→ MATERIAL SHOWN

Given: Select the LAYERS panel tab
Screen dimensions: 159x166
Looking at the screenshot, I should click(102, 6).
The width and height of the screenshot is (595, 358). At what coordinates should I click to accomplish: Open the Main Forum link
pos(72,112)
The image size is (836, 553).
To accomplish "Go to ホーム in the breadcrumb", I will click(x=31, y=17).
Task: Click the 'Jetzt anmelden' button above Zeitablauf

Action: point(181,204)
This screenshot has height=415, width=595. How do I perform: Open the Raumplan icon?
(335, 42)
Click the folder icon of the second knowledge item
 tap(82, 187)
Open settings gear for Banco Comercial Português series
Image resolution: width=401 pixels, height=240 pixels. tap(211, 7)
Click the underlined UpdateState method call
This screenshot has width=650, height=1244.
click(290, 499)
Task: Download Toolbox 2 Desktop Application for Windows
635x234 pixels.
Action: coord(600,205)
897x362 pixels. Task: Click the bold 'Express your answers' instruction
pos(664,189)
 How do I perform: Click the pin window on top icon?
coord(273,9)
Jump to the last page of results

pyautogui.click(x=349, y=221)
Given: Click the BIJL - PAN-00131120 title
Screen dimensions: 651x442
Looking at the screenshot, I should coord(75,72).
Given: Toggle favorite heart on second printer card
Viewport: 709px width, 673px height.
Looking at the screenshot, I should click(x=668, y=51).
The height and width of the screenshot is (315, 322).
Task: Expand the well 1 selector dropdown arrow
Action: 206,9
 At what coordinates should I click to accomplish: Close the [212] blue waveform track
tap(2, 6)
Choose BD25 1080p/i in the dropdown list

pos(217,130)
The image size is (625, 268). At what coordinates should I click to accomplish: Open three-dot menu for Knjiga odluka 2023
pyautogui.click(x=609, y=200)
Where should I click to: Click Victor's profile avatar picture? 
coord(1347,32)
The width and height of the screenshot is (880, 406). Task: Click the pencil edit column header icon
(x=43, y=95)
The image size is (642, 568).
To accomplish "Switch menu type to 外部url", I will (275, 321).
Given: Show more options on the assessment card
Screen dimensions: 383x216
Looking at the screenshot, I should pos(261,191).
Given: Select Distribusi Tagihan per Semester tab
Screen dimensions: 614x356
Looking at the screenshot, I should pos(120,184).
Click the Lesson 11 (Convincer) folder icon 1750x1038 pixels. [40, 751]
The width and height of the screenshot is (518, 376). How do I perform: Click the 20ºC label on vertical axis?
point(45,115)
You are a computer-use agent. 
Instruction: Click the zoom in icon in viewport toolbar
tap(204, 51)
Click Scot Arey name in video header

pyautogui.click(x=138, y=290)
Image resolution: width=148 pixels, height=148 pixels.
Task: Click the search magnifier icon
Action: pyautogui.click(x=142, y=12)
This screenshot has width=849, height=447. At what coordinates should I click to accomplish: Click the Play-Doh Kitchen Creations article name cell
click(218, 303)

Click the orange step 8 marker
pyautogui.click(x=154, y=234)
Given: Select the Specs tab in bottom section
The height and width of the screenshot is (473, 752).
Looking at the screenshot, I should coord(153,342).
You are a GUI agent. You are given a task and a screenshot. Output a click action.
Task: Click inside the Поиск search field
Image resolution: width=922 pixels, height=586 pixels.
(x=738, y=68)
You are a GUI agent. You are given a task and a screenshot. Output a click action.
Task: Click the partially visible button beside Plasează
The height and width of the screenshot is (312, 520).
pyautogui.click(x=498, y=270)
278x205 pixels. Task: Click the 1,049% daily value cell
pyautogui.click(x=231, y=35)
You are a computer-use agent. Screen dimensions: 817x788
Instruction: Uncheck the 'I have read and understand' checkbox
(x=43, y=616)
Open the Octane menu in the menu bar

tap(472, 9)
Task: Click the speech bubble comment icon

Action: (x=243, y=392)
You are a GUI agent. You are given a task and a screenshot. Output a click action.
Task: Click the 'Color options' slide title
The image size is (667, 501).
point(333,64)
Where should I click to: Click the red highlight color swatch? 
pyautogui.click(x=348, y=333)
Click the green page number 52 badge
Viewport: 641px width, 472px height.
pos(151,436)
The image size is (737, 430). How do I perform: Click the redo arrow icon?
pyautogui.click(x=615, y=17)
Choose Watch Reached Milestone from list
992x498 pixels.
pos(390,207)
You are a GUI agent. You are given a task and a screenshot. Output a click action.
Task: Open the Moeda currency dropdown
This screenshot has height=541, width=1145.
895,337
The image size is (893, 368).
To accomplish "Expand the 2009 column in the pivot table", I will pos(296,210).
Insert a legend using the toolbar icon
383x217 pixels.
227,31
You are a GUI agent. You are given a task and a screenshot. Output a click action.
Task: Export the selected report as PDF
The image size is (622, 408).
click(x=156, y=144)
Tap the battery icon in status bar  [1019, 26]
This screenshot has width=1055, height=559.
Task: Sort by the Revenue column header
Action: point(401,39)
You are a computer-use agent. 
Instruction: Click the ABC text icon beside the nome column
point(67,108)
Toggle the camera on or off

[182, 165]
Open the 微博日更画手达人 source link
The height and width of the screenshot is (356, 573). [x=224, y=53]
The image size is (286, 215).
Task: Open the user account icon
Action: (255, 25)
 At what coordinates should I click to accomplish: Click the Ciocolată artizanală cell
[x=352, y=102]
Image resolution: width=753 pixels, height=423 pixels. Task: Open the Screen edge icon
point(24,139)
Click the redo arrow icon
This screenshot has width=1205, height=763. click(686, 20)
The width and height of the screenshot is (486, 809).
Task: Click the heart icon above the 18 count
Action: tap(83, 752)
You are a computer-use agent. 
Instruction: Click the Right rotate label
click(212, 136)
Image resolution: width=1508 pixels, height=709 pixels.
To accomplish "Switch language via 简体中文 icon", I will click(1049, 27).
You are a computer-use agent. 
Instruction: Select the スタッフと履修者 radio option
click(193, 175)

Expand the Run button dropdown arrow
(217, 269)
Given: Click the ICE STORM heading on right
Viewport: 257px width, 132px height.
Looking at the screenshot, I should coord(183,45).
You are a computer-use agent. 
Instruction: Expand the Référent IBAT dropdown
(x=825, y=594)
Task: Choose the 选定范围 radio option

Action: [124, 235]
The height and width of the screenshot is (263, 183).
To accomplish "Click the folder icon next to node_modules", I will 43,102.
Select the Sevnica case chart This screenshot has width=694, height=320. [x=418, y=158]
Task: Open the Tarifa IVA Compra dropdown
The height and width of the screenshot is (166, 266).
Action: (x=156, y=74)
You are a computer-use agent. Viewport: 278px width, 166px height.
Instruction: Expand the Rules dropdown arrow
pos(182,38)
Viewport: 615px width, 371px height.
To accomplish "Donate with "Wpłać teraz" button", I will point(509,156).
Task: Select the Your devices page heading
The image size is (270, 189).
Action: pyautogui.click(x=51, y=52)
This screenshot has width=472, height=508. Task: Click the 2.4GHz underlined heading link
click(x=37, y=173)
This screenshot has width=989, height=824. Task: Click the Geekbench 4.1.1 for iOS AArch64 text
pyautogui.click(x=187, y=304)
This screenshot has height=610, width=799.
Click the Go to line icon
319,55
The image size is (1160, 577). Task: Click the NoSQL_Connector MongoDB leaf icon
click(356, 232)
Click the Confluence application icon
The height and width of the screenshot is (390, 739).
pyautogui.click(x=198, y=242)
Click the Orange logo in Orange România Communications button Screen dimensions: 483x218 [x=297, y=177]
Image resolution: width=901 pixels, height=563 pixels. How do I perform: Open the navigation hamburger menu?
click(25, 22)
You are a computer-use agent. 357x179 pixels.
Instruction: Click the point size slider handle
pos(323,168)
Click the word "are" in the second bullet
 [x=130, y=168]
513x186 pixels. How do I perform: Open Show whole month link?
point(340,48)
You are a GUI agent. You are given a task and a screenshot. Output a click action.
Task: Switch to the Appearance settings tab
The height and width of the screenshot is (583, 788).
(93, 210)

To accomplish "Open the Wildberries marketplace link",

→ WHAT IS NEEDED
Identify every line above with the string "card" in it. Copy those lines.

→ EXERCISE SOLUTION
Given: Toggle favorite heart on second printer card
Given: Show more options on the assessment card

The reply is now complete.